Many collectors assume that there are no bargains or sleepers among the
Kangaroo stamp higher values. That is actually not true - it just
depends on how much experience you have, and exactly how much
research you do!
The Types “C” and “D” Specimen Kangaroos.
I was most surprised to note in the current 2017 ACSC catalogue, that
the spindly and condensed Specimen overprint type “C” is the same price
in ACSC as Type “D” - for both hinged and unhinged on both - $850 MUH
and $375 hinged for each, respectively.
Accurate numbers now recorded.
In fact, it is worth noting that Dr. Kellow’s detailed research of Note
Printing Branch files and records in recent years has meant numbers sold
of most of the various SPECIMEN and CTO types have now been made
available - often correcting older and incorrect information and figures
and guesses.
First Watermark SPECIMEN - 2169 sets sold.
There are of course some very minor variance on the lettering of the
Type “C” thinner overprints, and the so called “Type 1a”
(previously called Type “C1”)
is cat $3,750 hinged.
We know that 184 of these were made, so $3,750 for them, and $375 for
the type “D” with 600 sold, is WAY out of whack!
Pricing normality gone mad
Thankfully he is no longer involved in there it appears, and hopefully
many prices will again in future revert to the usual relativity of
previous decades. When more experienced heads were at the wheel, the
Type “D” was of course always listed at a large price premium, to the
far more common type “C”.
Add suggestions to ACSC Editor.
Stampboards has a central place to post suggestions of such errors and
omissions and typos in the ACSC, that Dr. Kellow does read, as it is a
handy one-stop place to amend any mistakes that creep in.
tinyurl.com/ACSCnotes
is the 350 post conga line so far.
Please add anything in there you have noticed is amiss.
Near 500 pages in full colour.
The Brusden-White 10 volume ACSC Catalogues are literally the world’s
finest one country set. Far, far, better and more detailed than
anything published for the UK or USA, and collectors and specialists can
assist Dr Kellow in proof reading current editions, to keep them 100%
relevant etc.
£2 “Arms” Specimen – only 15 recorded.
It has a Photo Certificate of Genuineness, and was on a dealer card who
sold it for $3,150. My price is $1,000 less than that, but the stamp is
truly scarce. ACSC tell us only 15 are recorded with this unusual 3mm
high overprint, and lists it as 271xd, Cat $5,500 hinged mint.
A Decimal FDC to look for.
Many readers likely assume that there are no Australia Decimal era FDCs
that are worth looking out for, value wise. They would be very wrong!
The one shown nearby sells for $100s, and armed with knowing that, you
might well score one cheap one day.
The famous 30¢
“Small Cook” FDC
Australia's Rarest Decimal FDC is the Famous 1970
"30¢ Small Cook".
This
has legendary status here, and I have only handled a few genuine
unaddressed copies in 40 years of dealing. In 1970 Australia Post
decided to tentatively enter the FDC market. It was very low key, and
it was not well promoted or publicised.
Most are “Large Cook” FDC’s.
---
● WHAT THE EXERCISE ASKS:
From the text on Kangaroo stamps above, copy the passage between "Many collectors assume" and "numbers now recorded.", inclusive.

● GIVEN INFORMATION:
---
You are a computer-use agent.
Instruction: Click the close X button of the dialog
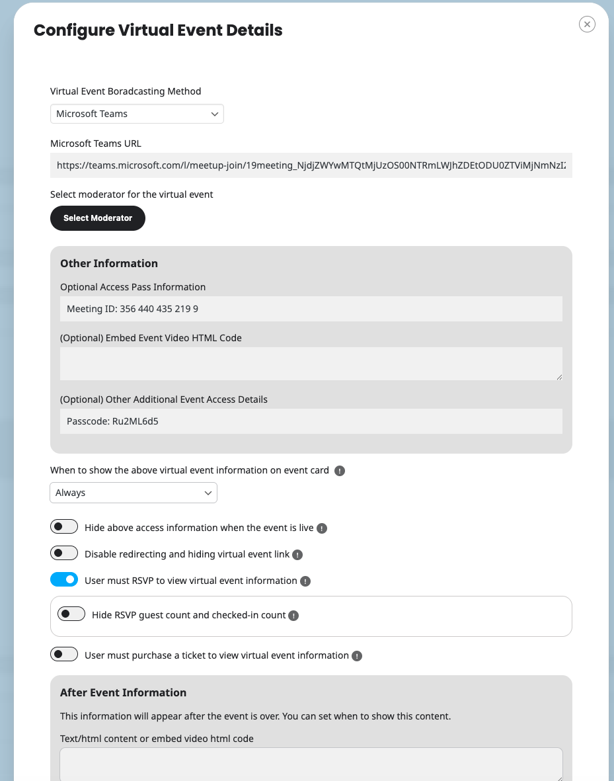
---
● EXERCISE RESULT:
Many collectors assume that there are no bargains or sleepers among the
Kangaroo stamp higher values. That is actually not true - it just
depends on how much experience you have, and exactly how much
research you do!
The Types “C” and “D” Specimen Kangaroos.
I was most surprised to note in the current 2017 ACSC catalogue, that
the spindly and condensed Specimen overprint type “C” is the same price
in ACSC as Type “D” - for both hinged and unhinged on both - $850 MUH
and $375 hinged for each, respectively.
Accurate numbers now recorded.